§ What you need to do
Rewrite all of the data below, changing every "Instagram" to "Facebook" and keeping everything else the same.

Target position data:
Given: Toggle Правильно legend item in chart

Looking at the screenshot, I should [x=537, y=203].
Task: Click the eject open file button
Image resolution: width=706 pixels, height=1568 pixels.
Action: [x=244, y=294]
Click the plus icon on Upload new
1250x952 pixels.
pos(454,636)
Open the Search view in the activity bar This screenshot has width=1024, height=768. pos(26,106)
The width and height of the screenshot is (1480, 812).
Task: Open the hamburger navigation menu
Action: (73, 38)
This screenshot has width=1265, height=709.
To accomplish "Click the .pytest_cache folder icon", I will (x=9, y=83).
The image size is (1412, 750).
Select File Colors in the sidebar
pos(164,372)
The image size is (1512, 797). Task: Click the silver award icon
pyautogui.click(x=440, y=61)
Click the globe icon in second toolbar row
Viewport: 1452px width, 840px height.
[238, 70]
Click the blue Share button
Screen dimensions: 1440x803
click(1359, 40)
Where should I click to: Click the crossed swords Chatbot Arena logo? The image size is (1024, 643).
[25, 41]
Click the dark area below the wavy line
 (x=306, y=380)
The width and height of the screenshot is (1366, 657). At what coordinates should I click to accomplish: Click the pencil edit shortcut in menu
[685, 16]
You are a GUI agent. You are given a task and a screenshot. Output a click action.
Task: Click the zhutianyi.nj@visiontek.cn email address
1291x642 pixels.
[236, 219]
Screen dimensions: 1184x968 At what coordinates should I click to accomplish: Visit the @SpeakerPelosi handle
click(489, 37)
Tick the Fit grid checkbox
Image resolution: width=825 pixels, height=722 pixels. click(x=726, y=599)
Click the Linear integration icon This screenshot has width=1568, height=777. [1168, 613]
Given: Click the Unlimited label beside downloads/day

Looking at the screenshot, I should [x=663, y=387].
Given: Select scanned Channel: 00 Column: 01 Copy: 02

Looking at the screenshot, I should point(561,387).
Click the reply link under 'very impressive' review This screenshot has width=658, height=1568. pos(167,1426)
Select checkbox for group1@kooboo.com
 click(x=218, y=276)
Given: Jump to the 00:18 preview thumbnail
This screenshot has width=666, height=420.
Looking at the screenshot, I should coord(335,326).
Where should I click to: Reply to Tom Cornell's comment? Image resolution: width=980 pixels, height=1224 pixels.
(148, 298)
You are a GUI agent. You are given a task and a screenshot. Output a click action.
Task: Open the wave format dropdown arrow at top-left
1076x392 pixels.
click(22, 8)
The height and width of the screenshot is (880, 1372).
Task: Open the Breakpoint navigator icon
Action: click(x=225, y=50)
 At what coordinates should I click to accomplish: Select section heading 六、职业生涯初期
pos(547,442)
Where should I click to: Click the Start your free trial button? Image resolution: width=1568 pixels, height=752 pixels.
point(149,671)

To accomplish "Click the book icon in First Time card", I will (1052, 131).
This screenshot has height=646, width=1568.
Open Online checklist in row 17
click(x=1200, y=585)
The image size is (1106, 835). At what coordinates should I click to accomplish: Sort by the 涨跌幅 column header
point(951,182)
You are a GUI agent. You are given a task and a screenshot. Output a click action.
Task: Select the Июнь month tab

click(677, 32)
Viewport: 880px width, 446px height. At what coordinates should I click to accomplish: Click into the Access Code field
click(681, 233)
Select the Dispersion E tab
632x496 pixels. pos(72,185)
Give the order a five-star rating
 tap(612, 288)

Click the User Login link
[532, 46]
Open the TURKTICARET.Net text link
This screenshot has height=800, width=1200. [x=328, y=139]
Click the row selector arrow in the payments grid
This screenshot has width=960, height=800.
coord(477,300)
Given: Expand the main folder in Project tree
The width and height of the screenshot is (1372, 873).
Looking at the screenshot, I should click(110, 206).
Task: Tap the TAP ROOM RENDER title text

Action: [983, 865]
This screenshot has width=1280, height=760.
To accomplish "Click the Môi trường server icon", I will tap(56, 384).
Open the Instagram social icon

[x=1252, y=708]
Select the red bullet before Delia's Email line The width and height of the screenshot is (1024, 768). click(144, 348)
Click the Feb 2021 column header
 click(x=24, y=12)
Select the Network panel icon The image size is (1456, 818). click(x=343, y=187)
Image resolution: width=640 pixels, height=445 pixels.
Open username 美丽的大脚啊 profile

§ Written solution
Given: Toggle Правильно legend item in chart

Looking at the screenshot, I should [x=537, y=203].
Task: Click the eject open file button
Image resolution: width=706 pixels, height=1568 pixels.
Action: [x=244, y=294]
Click the plus icon on Upload new
1250x952 pixels.
pos(454,636)
Open the Search view in the activity bar This screenshot has width=1024, height=768. pos(26,106)
The width and height of the screenshot is (1480, 812).
Task: Open the hamburger navigation menu
Action: (73, 38)
This screenshot has width=1265, height=709.
To accomplish "Click the .pytest_cache folder icon", I will (x=9, y=83).
The image size is (1412, 750).
Select File Colors in the sidebar
pos(164,372)
The image size is (1512, 797). Task: Click the silver award icon
pyautogui.click(x=440, y=61)
Click the globe icon in second toolbar row
Viewport: 1452px width, 840px height.
[238, 70]
Click the blue Share button
Screen dimensions: 1440x803
click(1359, 40)
Where should I click to: Click the crossed swords Chatbot Arena logo? The image size is (1024, 643).
[25, 41]
Click the dark area below the wavy line
 (x=306, y=380)
The width and height of the screenshot is (1366, 657). At what coordinates should I click to accomplish: Click the pencil edit shortcut in menu
[685, 16]
You are a GUI agent. You are given a task and a screenshot. Output a click action.
Task: Click the zhutianyi.nj@visiontek.cn email address
1291x642 pixels.
[236, 219]
Screen dimensions: 1184x968 At what coordinates should I click to accomplish: Visit the @SpeakerPelosi handle
click(489, 37)
Tick the Fit grid checkbox
Image resolution: width=825 pixels, height=722 pixels. click(x=726, y=599)
Click the Linear integration icon This screenshot has width=1568, height=777. [1168, 613]
Given: Click the Unlimited label beside downloads/day

Looking at the screenshot, I should [x=663, y=387].
Given: Select scanned Channel: 00 Column: 01 Copy: 02

Looking at the screenshot, I should point(561,387).
Click the reply link under 'very impressive' review This screenshot has width=658, height=1568. pos(167,1426)
Select checkbox for group1@kooboo.com
 click(x=218, y=276)
Given: Jump to the 00:18 preview thumbnail
This screenshot has width=666, height=420.
Looking at the screenshot, I should coord(335,326).
Where should I click to: Reply to Tom Cornell's comment? Image resolution: width=980 pixels, height=1224 pixels.
(148, 298)
You are a GUI agent. You are given a task and a screenshot. Output a click action.
Task: Open the wave format dropdown arrow at top-left
1076x392 pixels.
click(22, 8)
The height and width of the screenshot is (880, 1372).
Task: Open the Breakpoint navigator icon
Action: click(x=225, y=50)
 At what coordinates should I click to accomplish: Select section heading 六、职业生涯初期
pos(547,442)
Where should I click to: Click the Start your free trial button? Image resolution: width=1568 pixels, height=752 pixels.
point(149,671)

To accomplish "Click the book icon in First Time card", I will (1052, 131).
This screenshot has height=646, width=1568.
Open Online checklist in row 17
click(x=1200, y=585)
The image size is (1106, 835). At what coordinates should I click to accomplish: Sort by the 涨跌幅 column header
point(951,182)
You are a GUI agent. You are given a task and a screenshot. Output a click action.
Task: Select the Июнь month tab

click(677, 32)
Viewport: 880px width, 446px height. At what coordinates should I click to accomplish: Click into the Access Code field
click(681, 233)
Select the Dispersion E tab
632x496 pixels. pos(72,185)
Give the order a five-star rating
 tap(612, 288)

Click the User Login link
[532, 46]
Open the TURKTICARET.Net text link
This screenshot has height=800, width=1200. [x=328, y=139]
Click the row selector arrow in the payments grid
This screenshot has width=960, height=800.
coord(477,300)
Given: Expand the main folder in Project tree
The width and height of the screenshot is (1372, 873).
Looking at the screenshot, I should click(110, 206).
Task: Tap the TAP ROOM RENDER title text

Action: [983, 865]
This screenshot has width=1280, height=760.
To accomplish "Click the Môi trường server icon", I will tap(56, 384).
Open the Facebook social icon

[x=1252, y=708]
Select the red bullet before Delia's Email line The width and height of the screenshot is (1024, 768). click(144, 348)
Click the Feb 2021 column header
 click(x=24, y=12)
Select the Network panel icon The image size is (1456, 818). click(x=343, y=187)
Image resolution: width=640 pixels, height=445 pixels.
Open username 美丽的大脚啊 profile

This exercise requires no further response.